Combined Coronary CT Angiography and CT Perfusion in Coronary Artery Disease: Integrating Plaque Morphology, Hemodynamics, and Perfusion for Precision Management
Coronary computed tomography angiography (CTA) provides high-resolution imaging of coronary artery disease (CAD), revealing stenosis, plaque characteristics, and hemodynamic markers like CT-derived fractional flow reserve (CT-FFR), axial plaque stress (APS), and wall shear stress (WSS). However, CTA alone has limitations in evaluating the functional significance of lesions, especially in cases with borderline stenosis, severe calcification, or coronary microvascular dysfunction (CMD). CT myocardial perfusion (CTP) complements CTA by directly assessing myocardial blood flow (MBF) and perfusion reserve (MPR), enhancing diagnostic accuracy. Despite its promise, integrating CTA and CTP for comprehensive CAD assessment remains a challenge. Key gaps include the lack of long-term evidence on combined CTA/CTP findings, particularly in incorporating plaque markers with perfusion deficits. Standardizing ischemic thresholds and validating automated CTP analysis tools remain ongoing challenges. CTP also improves specificity in cases where CTA may overestimate ischemic burden and detects microvascular dysfunction, especially in patients with ischemia and no obstructive CAD (INOCA). Quantitative parameters like MBF have been linked to major adverse cardiovascular events (MACE), but issues with protocol variability and cost-effectiveness persist. This study, a real-world, single-center observational cohort, evaluates the clinical utility of integrated CTA/CTP imaging in CAD management.
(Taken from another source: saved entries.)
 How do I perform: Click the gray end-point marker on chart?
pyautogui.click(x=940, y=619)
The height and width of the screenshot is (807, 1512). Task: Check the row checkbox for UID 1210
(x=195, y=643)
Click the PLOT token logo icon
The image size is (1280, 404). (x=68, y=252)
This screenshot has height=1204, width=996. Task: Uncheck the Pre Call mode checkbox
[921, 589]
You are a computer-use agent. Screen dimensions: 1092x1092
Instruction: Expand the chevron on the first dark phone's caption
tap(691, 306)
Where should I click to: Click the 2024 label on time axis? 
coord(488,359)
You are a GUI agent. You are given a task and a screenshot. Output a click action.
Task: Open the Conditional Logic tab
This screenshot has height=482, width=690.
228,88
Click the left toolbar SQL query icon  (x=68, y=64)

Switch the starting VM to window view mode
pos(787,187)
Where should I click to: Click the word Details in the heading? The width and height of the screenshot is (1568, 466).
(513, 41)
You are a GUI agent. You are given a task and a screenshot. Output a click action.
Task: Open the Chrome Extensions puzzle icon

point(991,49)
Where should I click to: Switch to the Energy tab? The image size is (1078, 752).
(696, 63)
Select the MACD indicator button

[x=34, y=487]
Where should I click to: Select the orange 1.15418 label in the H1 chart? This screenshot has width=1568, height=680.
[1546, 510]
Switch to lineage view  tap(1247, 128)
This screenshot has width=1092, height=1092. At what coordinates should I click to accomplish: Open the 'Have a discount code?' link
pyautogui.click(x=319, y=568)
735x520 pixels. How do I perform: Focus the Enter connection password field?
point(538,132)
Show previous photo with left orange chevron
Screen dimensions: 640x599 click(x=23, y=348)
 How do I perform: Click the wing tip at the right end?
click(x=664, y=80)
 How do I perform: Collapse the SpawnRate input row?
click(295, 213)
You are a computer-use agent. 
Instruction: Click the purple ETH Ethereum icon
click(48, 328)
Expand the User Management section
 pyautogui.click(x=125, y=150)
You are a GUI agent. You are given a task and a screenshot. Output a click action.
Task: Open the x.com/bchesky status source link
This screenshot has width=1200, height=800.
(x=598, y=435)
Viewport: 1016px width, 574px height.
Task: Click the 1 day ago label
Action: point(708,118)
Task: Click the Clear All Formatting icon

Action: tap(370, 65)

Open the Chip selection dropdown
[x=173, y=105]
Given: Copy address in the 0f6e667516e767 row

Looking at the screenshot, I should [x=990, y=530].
It will assess diagnostic synergy, impact on clinical decisions, and prognostic value in predicting 5-year MACE. AI-driven imaging analysis will quantify plaque features and myocardial perfusion defects, integrating multimodal parameters to generate individualized ischemia risk scores. The goal is to refine non-invasive diagnostic pathways and improve CAD management strategies.
• Patients with an indication for CTP. Qualified patients who have signed a written informed consent form.